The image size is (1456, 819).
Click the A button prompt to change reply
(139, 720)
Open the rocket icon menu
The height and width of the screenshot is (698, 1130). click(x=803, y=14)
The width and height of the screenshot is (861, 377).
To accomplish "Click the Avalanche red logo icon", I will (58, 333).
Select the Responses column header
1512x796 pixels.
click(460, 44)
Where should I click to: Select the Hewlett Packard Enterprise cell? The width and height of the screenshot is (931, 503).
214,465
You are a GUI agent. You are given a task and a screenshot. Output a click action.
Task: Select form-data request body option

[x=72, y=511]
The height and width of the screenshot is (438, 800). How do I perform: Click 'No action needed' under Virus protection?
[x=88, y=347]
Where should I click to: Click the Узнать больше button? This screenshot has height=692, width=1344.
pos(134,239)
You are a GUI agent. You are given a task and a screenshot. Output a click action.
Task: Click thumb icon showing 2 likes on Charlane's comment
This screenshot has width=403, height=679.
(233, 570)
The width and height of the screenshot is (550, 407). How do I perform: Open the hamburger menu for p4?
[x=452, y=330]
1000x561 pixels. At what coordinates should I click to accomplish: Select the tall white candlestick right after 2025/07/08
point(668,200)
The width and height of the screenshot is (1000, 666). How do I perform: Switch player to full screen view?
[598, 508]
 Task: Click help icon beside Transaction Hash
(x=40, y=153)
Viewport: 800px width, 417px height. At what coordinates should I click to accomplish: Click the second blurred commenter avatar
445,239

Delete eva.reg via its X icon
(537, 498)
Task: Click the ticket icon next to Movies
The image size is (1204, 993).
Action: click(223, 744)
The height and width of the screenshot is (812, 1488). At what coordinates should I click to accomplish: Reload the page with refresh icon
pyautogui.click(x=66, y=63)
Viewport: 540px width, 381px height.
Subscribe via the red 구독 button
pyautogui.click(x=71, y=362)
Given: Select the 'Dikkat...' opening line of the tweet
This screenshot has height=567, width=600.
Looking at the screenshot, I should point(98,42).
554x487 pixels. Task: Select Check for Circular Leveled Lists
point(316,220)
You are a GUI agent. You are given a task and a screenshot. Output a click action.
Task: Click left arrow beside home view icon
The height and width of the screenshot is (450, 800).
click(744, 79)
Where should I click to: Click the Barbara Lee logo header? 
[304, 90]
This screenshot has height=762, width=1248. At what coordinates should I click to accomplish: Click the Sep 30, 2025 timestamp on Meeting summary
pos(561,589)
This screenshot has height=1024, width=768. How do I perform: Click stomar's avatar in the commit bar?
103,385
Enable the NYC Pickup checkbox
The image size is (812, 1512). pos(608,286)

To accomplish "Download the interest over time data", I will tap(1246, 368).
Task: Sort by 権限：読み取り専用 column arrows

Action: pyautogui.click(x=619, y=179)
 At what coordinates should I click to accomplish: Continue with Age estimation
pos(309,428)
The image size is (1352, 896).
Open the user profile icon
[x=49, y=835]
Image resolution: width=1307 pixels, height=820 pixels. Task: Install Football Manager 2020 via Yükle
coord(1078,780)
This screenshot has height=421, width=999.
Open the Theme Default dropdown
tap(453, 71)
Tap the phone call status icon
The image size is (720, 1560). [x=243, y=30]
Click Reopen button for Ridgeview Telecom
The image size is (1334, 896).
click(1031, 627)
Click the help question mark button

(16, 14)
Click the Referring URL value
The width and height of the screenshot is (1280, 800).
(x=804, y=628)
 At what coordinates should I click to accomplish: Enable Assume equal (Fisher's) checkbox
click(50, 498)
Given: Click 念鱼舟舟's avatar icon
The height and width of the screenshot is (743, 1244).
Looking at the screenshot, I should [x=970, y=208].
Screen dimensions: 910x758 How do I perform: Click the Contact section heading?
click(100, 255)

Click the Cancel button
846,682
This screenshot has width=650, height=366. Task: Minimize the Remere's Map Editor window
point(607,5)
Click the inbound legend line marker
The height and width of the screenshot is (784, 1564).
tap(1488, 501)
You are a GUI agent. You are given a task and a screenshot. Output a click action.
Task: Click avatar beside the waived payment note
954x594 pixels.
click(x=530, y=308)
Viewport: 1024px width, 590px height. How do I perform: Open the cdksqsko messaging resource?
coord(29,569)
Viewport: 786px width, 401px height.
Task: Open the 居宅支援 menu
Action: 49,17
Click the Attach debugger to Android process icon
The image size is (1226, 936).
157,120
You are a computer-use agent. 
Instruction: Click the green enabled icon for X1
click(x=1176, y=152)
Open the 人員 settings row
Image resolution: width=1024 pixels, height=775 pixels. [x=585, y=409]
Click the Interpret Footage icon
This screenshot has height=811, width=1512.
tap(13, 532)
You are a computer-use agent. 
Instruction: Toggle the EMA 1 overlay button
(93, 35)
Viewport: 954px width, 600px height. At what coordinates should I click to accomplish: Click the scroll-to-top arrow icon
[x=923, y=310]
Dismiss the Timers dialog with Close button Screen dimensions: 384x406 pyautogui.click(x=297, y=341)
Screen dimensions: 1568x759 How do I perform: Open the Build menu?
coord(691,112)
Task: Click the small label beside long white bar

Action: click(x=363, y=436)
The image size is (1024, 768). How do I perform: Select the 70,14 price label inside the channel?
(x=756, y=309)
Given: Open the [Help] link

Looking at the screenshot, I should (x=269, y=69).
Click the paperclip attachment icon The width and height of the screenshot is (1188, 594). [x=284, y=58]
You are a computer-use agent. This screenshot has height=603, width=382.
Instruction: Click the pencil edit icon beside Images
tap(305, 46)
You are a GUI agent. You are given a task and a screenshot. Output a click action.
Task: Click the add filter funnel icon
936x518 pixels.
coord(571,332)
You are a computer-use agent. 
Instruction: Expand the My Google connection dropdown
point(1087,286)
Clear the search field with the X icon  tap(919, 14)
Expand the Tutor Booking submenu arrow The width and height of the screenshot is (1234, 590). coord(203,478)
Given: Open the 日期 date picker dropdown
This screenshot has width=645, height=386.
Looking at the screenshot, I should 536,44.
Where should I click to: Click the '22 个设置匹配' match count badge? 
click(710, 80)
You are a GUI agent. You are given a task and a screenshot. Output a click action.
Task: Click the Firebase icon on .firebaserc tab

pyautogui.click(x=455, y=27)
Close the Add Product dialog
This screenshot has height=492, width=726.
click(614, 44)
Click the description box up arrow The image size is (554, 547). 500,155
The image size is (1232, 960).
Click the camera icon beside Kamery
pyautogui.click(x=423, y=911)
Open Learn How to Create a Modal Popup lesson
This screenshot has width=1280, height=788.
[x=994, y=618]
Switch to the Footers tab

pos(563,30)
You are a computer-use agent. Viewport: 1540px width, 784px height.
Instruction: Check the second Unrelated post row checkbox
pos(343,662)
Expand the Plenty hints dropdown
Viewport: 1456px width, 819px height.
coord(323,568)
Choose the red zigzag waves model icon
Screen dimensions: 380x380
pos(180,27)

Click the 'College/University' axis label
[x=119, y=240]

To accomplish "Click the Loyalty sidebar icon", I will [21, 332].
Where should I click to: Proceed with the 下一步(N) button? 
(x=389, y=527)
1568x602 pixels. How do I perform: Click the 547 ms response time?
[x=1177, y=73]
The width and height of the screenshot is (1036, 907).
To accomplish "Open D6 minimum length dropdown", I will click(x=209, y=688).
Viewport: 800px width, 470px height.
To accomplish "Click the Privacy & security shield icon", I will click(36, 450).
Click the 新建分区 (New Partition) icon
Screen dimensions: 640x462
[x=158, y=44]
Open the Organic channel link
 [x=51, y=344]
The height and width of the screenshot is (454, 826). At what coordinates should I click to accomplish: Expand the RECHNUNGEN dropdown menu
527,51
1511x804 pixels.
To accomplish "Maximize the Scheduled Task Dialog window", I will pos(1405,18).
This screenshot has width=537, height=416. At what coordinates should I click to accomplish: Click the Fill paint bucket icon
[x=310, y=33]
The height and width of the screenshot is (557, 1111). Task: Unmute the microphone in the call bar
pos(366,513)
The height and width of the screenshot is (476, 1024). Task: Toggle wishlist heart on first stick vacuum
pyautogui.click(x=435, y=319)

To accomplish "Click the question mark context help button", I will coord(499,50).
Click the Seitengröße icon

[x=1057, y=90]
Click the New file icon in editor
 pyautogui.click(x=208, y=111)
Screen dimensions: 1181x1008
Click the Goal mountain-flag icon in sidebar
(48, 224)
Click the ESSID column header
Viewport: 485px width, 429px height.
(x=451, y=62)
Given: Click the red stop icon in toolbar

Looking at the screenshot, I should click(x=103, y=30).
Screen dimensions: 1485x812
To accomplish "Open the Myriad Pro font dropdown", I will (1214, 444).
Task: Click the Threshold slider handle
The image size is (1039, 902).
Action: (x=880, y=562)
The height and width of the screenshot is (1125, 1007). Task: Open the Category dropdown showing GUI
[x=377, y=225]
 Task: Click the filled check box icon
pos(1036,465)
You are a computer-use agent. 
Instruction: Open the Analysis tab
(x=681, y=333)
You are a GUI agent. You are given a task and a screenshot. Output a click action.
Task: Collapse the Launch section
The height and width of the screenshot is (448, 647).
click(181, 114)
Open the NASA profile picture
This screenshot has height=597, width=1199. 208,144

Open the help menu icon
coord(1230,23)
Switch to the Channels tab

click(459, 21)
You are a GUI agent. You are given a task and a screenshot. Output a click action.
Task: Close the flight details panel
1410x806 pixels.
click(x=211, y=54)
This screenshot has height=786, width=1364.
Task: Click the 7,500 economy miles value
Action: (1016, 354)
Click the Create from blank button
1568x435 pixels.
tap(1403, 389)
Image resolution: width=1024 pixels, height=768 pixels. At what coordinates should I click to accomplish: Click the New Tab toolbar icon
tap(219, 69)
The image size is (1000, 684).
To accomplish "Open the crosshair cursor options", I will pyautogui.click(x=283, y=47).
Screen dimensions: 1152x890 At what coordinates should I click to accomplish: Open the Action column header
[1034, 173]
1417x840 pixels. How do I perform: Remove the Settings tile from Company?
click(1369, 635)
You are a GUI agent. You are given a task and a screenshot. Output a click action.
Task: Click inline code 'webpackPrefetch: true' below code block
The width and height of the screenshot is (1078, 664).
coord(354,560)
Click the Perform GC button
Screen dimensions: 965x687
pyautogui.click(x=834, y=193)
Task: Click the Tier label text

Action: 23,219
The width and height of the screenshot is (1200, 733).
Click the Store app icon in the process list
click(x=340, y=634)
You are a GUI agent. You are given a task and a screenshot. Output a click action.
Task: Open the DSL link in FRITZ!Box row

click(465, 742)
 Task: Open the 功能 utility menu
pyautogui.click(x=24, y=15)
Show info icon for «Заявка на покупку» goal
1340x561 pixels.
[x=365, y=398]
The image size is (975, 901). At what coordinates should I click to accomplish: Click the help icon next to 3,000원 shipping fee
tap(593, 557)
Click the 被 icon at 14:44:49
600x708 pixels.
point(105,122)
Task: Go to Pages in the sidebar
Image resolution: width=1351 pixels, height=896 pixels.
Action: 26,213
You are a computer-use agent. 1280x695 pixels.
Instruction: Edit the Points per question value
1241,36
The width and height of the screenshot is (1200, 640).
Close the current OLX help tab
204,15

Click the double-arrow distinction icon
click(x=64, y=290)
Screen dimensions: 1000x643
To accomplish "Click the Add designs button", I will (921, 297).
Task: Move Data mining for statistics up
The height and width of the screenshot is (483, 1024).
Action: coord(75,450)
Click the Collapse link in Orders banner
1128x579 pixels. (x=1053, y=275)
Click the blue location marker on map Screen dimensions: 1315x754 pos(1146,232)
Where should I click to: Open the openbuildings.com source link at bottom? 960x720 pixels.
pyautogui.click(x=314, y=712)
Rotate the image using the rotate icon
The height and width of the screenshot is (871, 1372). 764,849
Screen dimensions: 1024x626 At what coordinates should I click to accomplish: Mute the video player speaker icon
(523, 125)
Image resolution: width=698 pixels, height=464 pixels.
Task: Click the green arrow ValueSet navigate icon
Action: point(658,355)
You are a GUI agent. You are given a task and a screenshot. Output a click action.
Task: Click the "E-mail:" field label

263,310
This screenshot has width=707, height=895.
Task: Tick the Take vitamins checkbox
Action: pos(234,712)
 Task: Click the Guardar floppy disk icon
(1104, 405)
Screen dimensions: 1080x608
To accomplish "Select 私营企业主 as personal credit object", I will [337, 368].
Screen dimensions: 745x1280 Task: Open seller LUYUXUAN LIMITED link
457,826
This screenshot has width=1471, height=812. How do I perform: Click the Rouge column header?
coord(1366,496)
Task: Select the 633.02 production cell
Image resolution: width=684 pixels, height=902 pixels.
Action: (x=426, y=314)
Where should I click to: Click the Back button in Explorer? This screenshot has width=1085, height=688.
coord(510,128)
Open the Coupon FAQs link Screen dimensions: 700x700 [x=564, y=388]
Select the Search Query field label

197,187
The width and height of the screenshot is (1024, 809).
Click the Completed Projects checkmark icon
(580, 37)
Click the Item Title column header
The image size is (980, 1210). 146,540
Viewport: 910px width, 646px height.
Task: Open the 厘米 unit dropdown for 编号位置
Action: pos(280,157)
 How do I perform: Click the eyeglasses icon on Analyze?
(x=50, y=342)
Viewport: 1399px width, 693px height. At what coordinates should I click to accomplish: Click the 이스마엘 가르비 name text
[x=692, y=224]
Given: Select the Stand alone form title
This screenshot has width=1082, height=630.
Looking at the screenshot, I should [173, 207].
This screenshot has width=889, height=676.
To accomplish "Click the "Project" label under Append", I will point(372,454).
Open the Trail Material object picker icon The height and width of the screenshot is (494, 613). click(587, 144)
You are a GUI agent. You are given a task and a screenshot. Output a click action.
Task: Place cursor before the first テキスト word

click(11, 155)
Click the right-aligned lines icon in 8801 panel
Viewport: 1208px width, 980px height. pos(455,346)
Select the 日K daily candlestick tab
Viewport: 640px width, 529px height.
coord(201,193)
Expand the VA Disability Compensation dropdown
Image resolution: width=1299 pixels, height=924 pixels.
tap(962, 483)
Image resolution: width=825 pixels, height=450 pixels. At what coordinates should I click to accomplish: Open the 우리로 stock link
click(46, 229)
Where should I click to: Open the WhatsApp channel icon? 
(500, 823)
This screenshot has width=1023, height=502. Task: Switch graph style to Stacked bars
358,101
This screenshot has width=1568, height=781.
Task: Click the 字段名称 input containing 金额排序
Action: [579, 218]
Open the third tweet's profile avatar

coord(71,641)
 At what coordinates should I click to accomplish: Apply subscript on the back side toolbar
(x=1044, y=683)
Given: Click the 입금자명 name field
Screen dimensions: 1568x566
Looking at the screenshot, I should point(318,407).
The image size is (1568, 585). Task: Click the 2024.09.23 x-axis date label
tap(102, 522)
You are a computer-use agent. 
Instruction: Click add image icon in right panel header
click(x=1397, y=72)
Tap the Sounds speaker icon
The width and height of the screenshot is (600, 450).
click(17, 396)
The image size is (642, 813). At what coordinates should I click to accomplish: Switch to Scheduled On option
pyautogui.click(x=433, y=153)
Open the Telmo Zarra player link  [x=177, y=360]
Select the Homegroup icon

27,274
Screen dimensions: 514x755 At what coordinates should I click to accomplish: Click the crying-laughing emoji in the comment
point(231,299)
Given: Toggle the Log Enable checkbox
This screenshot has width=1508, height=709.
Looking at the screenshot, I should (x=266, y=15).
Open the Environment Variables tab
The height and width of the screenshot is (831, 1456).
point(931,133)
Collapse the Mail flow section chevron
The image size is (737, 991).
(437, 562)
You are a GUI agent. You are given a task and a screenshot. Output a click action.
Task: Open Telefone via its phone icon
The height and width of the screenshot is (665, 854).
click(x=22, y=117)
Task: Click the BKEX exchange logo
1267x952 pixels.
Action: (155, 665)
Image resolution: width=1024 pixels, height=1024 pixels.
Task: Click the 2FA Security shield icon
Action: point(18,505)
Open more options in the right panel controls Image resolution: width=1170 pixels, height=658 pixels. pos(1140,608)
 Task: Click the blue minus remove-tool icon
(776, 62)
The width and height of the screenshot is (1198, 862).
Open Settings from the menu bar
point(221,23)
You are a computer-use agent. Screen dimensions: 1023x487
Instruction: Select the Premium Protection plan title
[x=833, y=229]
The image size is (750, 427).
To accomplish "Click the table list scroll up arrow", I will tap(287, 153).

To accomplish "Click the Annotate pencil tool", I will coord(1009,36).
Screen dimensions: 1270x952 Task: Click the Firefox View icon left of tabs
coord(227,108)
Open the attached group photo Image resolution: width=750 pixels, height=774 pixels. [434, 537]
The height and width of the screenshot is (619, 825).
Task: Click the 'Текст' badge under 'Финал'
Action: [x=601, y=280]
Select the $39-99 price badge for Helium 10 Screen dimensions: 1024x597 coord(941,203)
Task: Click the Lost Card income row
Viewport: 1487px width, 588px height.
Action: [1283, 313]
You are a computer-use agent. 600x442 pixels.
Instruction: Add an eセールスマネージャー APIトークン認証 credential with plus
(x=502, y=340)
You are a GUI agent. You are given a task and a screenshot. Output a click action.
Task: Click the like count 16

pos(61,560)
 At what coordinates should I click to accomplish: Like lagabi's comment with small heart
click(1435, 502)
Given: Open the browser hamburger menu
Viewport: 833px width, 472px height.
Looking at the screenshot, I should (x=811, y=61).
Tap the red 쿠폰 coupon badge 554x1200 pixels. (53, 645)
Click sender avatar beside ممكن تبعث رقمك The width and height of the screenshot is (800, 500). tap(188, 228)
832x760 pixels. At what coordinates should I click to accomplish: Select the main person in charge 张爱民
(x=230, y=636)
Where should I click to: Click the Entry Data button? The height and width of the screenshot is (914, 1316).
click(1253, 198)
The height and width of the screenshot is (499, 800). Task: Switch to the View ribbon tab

§ GOAL OF THE EXERCISE: Copy every single line of the material above that holds "object".

§ EXERCISE ANSWER:
To accomplish "Select 私营企业主 as personal credit object", I will [337, 368].
Open the Trail Material object picker icon The height and width of the screenshot is (494, 613). click(587, 144)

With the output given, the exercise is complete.